Mis en ligne le 30 octobre 2018 Imprimer Imprimer

Une équipe de scientifiques français et américains : psychologues, anthropologues et spécialistes de l’intelligence artificielle, publiaient jeudi 25 octobre dans la revue Nature, les résultats d’une étude menée par le biais d’un site Internet conçu par Edmond Awad et Iyad Rahwan du Massachusetts Institute of Technology (MIT), Azim Shariff de l’université de Vancouver (Colombie-Britannique, Canada) et Jean-François Bonnefon, de l’Ecole d’économie de Toulouse. L’objectif : « avant d’autoriser nos voitures à prendre des décisions éthiques, il importe que nous ayons une conversation globale pour exprimer nos préférences aux entreprises qui concevront les algorithmes moraux et aux responsables politiques qui vont les réguler ».

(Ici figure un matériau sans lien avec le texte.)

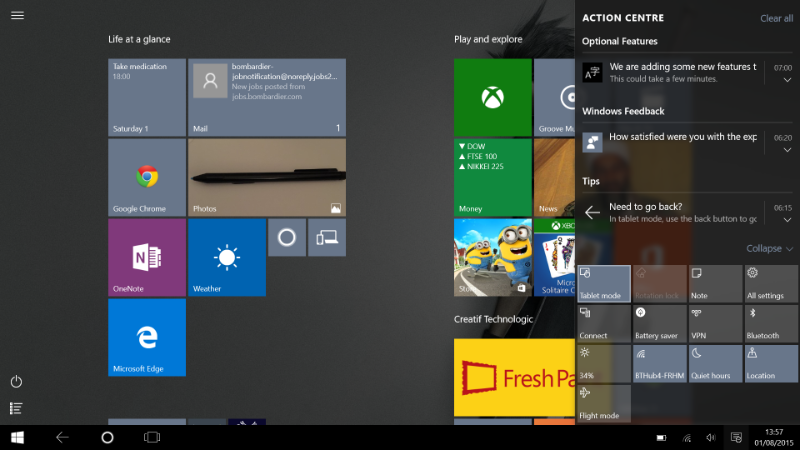The height and width of the screenshot is (450, 800).
Task: Launch the OneNote tile
Action: 147,257
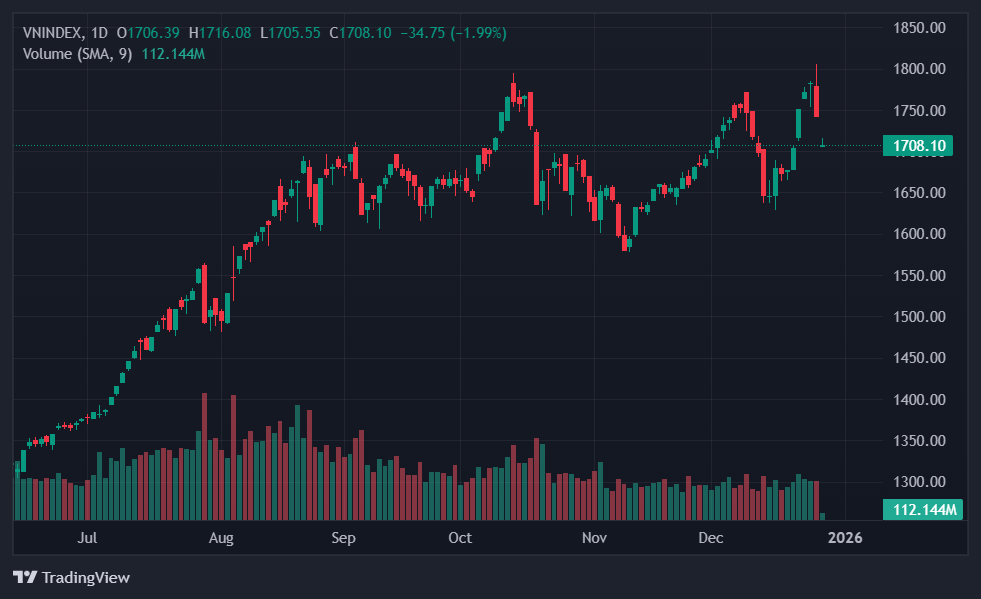Screen dimensions: 981x599
Task: Select the Volume (SMA, 9) indicator legend
Action: [x=77, y=53]
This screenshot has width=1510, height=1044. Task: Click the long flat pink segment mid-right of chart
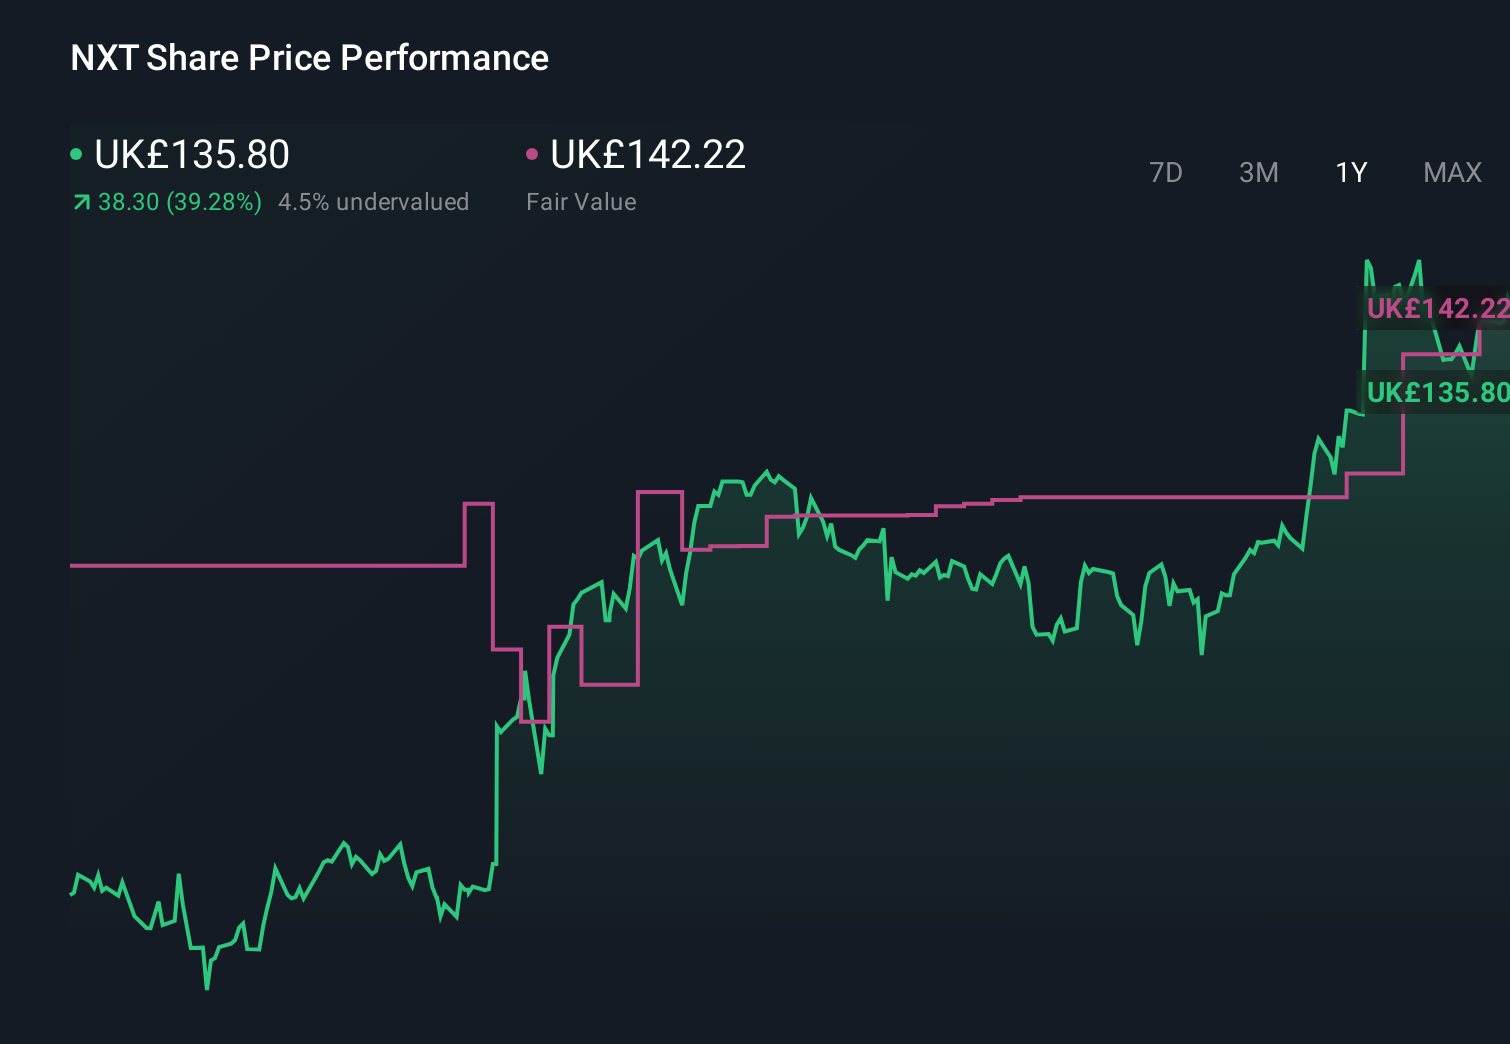(x=1160, y=496)
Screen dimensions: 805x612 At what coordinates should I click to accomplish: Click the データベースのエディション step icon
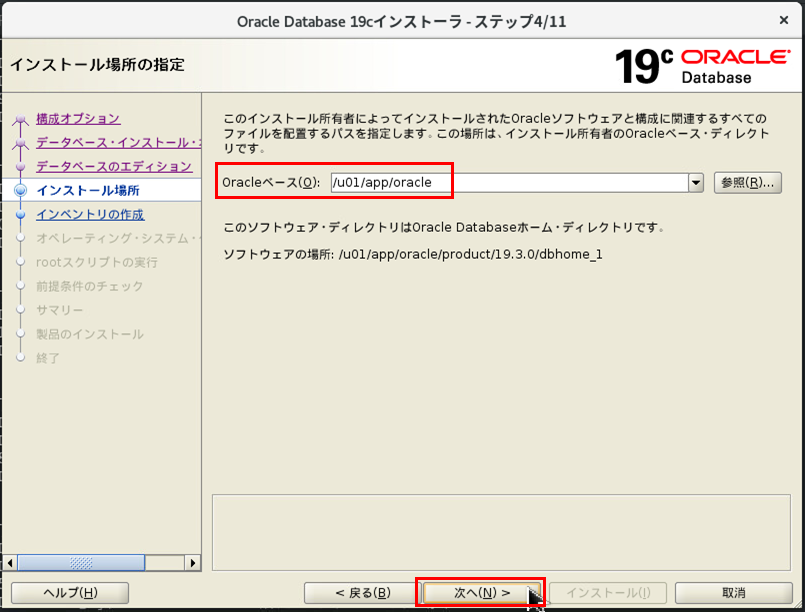[x=20, y=166]
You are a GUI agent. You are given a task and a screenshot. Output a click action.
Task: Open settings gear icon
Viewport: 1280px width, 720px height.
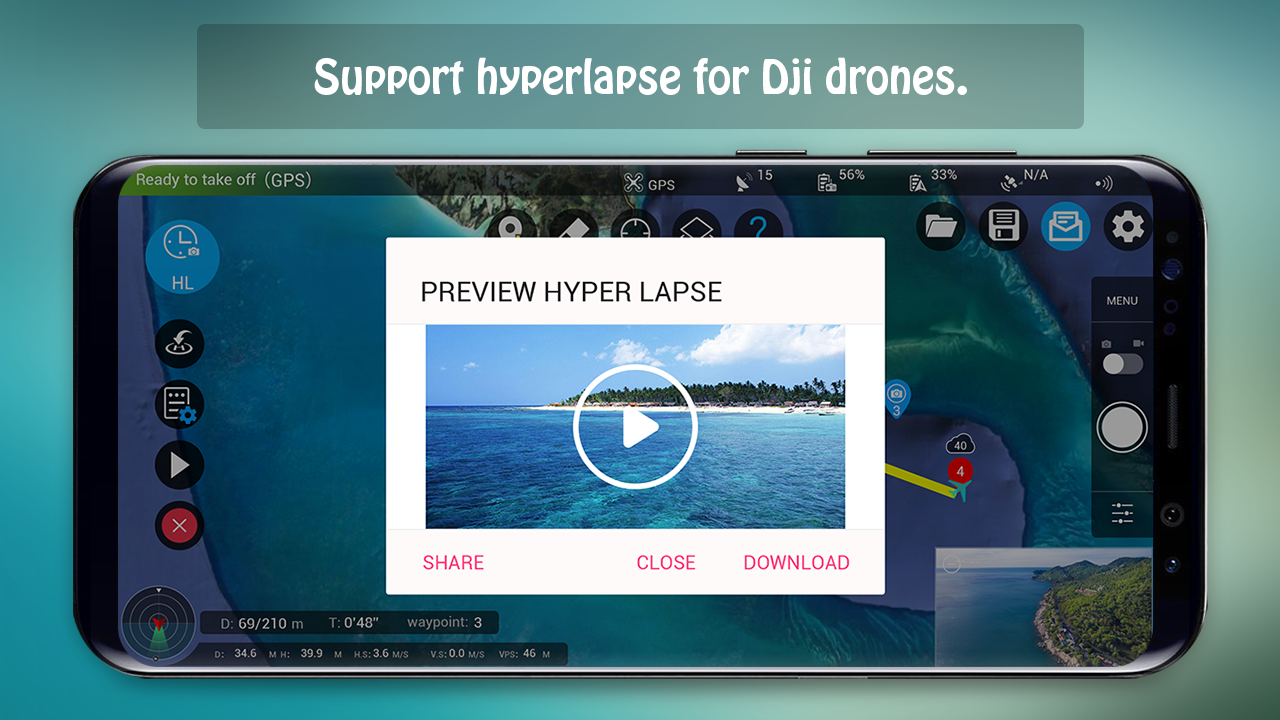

Plus de 2,5 millions de personnes du monde entier, essentiellement des hommes (70%), âgés de 20 à 30 ans, ont livré leur choix de scénarios, soit 40 millions de décisions « prises par les internautes entre juin 2016 et janvier 2018 ». Parmi ces scénarios, on trouve par exemple ce type d’alternative : « Les freins d’une voiture autonome lâchent. A bord, une femme et un enfant. Sur la route, trois personnes âgées traversent au rouge. Faut-il continuer tout droit et écraser les passants ou braquer et tuer les passagers ? Et si un chien s’invite sur la banquette ? Ou si l’on remplace les vieillards par un sans-abri et une femme enceinte ? ».

Trois groupes se dégagent explique Jean-François Bonnefond : « Epargner le plus grand nombre, privilégier les humains sur les animaux et sauver les enfants » avec des nuances selon l’origine géographique, répartie elle aussi en trois groupes : sud, est, ouest.

Plusieurs chercheurs émettent des réserves quant à ces résultats, « ces scénarios ne refléteraient pas la réalité ». Pour Jean-Gabriel Ganascia, chercheur en informatique à Sorbonne Université, ils « seront rares, car les voitures autonomes sont conçues pour éviter de se mettre en danger. Or là, cela signifierait qu’elles n’ont pas vu certaines choses à temps, ou que des infractions ont été commises… ». Il évoque avec amusement « l’idée que si les voitures s’interdisaient d’écraser des jeunes, ces derniers pourraient s’amuser à perturber le trafic en passant devant les véhicules… »« Avant de se trouver devant ce dilemme impossible », explique Guillaume Devauchelle, directeur de la recherche et du développement chez Valéo, « sans voie de dégagement possible, elle aura ralenti. Plus profondément, cet article regarde la mobilité de demain avec les yeux d’aujourd’hui ».

Cependant, au-delà de la voiture, Jean-François Bonnefon s’étonne : « On est parti de là et on en arrive à tracer un arbre phylogénétique moral de l’humanité ». Le chercheur compte bien poursuivre ses investigations.